• [WORK INSTRUCTION]: Write down every entry below once more, exactly.

Top of EXERCISE MATERIAL

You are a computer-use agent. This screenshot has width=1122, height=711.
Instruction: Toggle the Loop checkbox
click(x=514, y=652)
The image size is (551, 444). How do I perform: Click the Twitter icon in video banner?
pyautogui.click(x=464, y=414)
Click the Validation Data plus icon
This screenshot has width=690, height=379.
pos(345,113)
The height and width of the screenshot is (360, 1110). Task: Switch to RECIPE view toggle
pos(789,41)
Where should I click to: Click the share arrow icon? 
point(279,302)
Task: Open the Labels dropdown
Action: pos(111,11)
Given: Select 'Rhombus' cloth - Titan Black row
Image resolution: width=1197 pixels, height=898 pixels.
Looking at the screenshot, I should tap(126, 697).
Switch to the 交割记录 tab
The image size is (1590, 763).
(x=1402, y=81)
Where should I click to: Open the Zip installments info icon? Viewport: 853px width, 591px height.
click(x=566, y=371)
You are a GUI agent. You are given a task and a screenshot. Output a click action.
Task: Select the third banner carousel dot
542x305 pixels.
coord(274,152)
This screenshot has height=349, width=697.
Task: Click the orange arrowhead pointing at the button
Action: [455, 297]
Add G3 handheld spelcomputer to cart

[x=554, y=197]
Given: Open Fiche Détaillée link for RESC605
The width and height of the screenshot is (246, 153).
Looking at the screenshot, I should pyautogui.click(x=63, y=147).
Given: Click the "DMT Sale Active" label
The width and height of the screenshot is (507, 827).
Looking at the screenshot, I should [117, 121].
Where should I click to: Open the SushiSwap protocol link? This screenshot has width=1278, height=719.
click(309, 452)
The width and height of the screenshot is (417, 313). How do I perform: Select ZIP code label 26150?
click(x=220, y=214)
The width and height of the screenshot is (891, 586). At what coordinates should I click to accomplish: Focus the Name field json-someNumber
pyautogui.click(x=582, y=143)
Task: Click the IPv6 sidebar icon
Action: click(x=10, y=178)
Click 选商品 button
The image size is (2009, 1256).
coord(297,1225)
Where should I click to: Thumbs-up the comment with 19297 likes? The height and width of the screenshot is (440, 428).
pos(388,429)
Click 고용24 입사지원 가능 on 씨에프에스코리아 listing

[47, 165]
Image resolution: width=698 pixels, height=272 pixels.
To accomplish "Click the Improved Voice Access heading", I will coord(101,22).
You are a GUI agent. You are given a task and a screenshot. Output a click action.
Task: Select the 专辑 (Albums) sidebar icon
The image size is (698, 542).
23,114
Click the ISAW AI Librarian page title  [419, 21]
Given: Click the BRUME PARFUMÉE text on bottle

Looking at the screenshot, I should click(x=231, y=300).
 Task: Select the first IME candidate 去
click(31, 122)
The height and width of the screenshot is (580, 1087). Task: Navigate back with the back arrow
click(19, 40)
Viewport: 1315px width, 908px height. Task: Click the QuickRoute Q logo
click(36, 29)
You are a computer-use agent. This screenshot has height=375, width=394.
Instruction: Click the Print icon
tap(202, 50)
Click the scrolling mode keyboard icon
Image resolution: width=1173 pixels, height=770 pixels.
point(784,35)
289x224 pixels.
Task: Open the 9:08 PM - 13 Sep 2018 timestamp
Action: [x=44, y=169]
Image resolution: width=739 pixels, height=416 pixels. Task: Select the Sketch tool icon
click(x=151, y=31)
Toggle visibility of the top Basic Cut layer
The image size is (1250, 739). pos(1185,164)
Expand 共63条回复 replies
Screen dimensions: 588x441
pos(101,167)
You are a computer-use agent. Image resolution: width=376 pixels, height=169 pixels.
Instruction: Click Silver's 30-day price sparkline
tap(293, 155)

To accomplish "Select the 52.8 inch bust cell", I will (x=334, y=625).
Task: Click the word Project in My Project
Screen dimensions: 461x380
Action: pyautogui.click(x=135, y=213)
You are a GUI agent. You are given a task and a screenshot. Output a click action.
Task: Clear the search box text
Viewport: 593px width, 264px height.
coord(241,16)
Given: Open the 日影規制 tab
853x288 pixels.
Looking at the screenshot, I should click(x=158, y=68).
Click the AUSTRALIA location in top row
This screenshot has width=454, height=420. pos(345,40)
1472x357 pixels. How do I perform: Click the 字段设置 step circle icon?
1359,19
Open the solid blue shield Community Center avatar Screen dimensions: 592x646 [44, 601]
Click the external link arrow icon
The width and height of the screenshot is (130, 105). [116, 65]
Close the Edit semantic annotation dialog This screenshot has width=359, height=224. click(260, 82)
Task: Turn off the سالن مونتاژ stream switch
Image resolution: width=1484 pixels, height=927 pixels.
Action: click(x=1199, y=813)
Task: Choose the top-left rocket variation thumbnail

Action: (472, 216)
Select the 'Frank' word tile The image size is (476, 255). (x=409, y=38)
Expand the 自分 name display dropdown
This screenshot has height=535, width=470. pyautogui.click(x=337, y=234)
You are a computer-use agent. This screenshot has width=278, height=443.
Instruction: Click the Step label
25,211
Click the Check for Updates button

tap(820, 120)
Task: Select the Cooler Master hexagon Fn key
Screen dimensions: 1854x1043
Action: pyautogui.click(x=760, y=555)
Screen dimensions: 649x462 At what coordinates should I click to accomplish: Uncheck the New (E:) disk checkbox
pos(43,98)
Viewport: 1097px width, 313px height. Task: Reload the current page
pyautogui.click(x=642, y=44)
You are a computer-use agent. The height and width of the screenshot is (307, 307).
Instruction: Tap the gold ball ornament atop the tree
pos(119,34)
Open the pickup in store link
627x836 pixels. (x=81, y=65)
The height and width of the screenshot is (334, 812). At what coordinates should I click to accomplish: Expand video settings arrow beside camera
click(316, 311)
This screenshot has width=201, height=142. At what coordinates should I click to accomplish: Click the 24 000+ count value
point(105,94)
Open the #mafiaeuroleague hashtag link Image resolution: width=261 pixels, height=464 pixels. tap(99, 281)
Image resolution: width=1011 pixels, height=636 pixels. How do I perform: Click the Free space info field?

Bottom of EXERCISE MATERIAL

• [EXERCISE ANSWER]:
You are a computer-use agent. This screenshot has width=1122, height=711.
Instruction: Toggle the Loop checkbox
click(x=514, y=652)
The image size is (551, 444). How do I perform: Click the Twitter icon in video banner?
pyautogui.click(x=464, y=414)
Click the Validation Data plus icon
This screenshot has width=690, height=379.
pos(345,113)
The height and width of the screenshot is (360, 1110). Task: Switch to RECIPE view toggle
pos(789,41)
Where should I click to: Click the share arrow icon? 
point(279,302)
Task: Open the Labels dropdown
Action: pos(111,11)
Given: Select 'Rhombus' cloth - Titan Black row
Image resolution: width=1197 pixels, height=898 pixels.
Looking at the screenshot, I should tap(126, 697).
Switch to the 交割记录 tab
The image size is (1590, 763).
(x=1402, y=81)
Where should I click to: Open the Zip installments info icon? Viewport: 853px width, 591px height.
click(x=566, y=371)
You are a GUI agent. You are given a task and a screenshot. Output a click action.
Task: Select the third banner carousel dot
542x305 pixels.
coord(274,152)
This screenshot has height=349, width=697.
Task: Click the orange arrowhead pointing at the button
Action: [455, 297]
Add G3 handheld spelcomputer to cart

[x=554, y=197]
Given: Open Fiche Détaillée link for RESC605
The width and height of the screenshot is (246, 153).
Looking at the screenshot, I should pyautogui.click(x=63, y=147).
Given: Click the "DMT Sale Active" label
The width and height of the screenshot is (507, 827).
Looking at the screenshot, I should [117, 121].
Where should I click to: Open the SushiSwap protocol link? This screenshot has width=1278, height=719.
click(309, 452)
The width and height of the screenshot is (417, 313). How do I perform: Select ZIP code label 26150?
click(x=220, y=214)
The width and height of the screenshot is (891, 586). At what coordinates should I click to accomplish: Focus the Name field json-someNumber
pyautogui.click(x=582, y=143)
Task: Click the IPv6 sidebar icon
Action: click(x=10, y=178)
Click 选商品 button
The image size is (2009, 1256).
coord(297,1225)
Where should I click to: Thumbs-up the comment with 19297 likes? The height and width of the screenshot is (440, 428).
pos(388,429)
Click 고용24 입사지원 가능 on 씨에프에스코리아 listing

[47, 165]
Image resolution: width=698 pixels, height=272 pixels.
To accomplish "Click the Improved Voice Access heading", I will coord(101,22).
You are a GUI agent. You are given a task and a screenshot. Output a click action.
Task: Select the 专辑 (Albums) sidebar icon
The image size is (698, 542).
23,114
Click the ISAW AI Librarian page title  [419, 21]
Given: Click the BRUME PARFUMÉE text on bottle

Looking at the screenshot, I should click(x=231, y=300).
 Task: Select the first IME candidate 去
click(31, 122)
The height and width of the screenshot is (580, 1087). Task: Navigate back with the back arrow
click(19, 40)
Viewport: 1315px width, 908px height. Task: Click the QuickRoute Q logo
click(36, 29)
You are a computer-use agent. This screenshot has height=375, width=394.
Instruction: Click the Print icon
tap(202, 50)
Click the scrolling mode keyboard icon
Image resolution: width=1173 pixels, height=770 pixels.
point(784,35)
289x224 pixels.
Task: Open the 9:08 PM - 13 Sep 2018 timestamp
Action: [x=44, y=169]
Image resolution: width=739 pixels, height=416 pixels. Task: Select the Sketch tool icon
click(x=151, y=31)
Toggle visibility of the top Basic Cut layer
The image size is (1250, 739). pos(1185,164)
Expand 共63条回复 replies
Screen dimensions: 588x441
pos(101,167)
You are a computer-use agent. Image resolution: width=376 pixels, height=169 pixels.
Instruction: Click Silver's 30-day price sparkline
tap(293, 155)

To accomplish "Select the 52.8 inch bust cell", I will (x=334, y=625).
Task: Click the word Project in My Project
Screen dimensions: 461x380
Action: pyautogui.click(x=135, y=213)
You are a GUI agent. You are given a task and a screenshot. Output a click action.
Task: Clear the search box text
Viewport: 593px width, 264px height.
coord(241,16)
Given: Open the 日影規制 tab
853x288 pixels.
Looking at the screenshot, I should click(x=158, y=68).
Click the AUSTRALIA location in top row
This screenshot has width=454, height=420. pos(345,40)
1472x357 pixels. How do I perform: Click the 字段设置 step circle icon?
1359,19
Open the solid blue shield Community Center avatar Screen dimensions: 592x646 [44, 601]
Click the external link arrow icon
The width and height of the screenshot is (130, 105). [116, 65]
Close the Edit semantic annotation dialog This screenshot has width=359, height=224. click(260, 82)
Task: Turn off the سالن مونتاژ stream switch
Image resolution: width=1484 pixels, height=927 pixels.
Action: click(x=1199, y=813)
Task: Choose the top-left rocket variation thumbnail

Action: (472, 216)
Select the 'Frank' word tile The image size is (476, 255). (x=409, y=38)
Expand the 自分 name display dropdown
This screenshot has height=535, width=470. pyautogui.click(x=337, y=234)
You are a computer-use agent. This screenshot has width=278, height=443.
Instruction: Click the Step label
25,211
Click the Check for Updates button

tap(820, 120)
Task: Select the Cooler Master hexagon Fn key
Screen dimensions: 1854x1043
Action: pyautogui.click(x=760, y=555)
Screen dimensions: 649x462 At what coordinates should I click to accomplish: Uncheck the New (E:) disk checkbox
pos(43,98)
Viewport: 1097px width, 313px height. Task: Reload the current page
pyautogui.click(x=642, y=44)
You are a computer-use agent. The height and width of the screenshot is (307, 307).
Instruction: Tap the gold ball ornament atop the tree
pos(119,34)
Open the pickup in store link
627x836 pixels. (x=81, y=65)
The height and width of the screenshot is (334, 812). At what coordinates should I click to accomplish: Expand video settings arrow beside camera
click(316, 311)
This screenshot has width=201, height=142. At what coordinates should I click to accomplish: Click the 24 000+ count value
point(105,94)
Open the #mafiaeuroleague hashtag link Image resolution: width=261 pixels, height=464 pixels. tap(99, 281)
Image resolution: width=1011 pixels, height=636 pixels. How do I perform: Click the Free space info field?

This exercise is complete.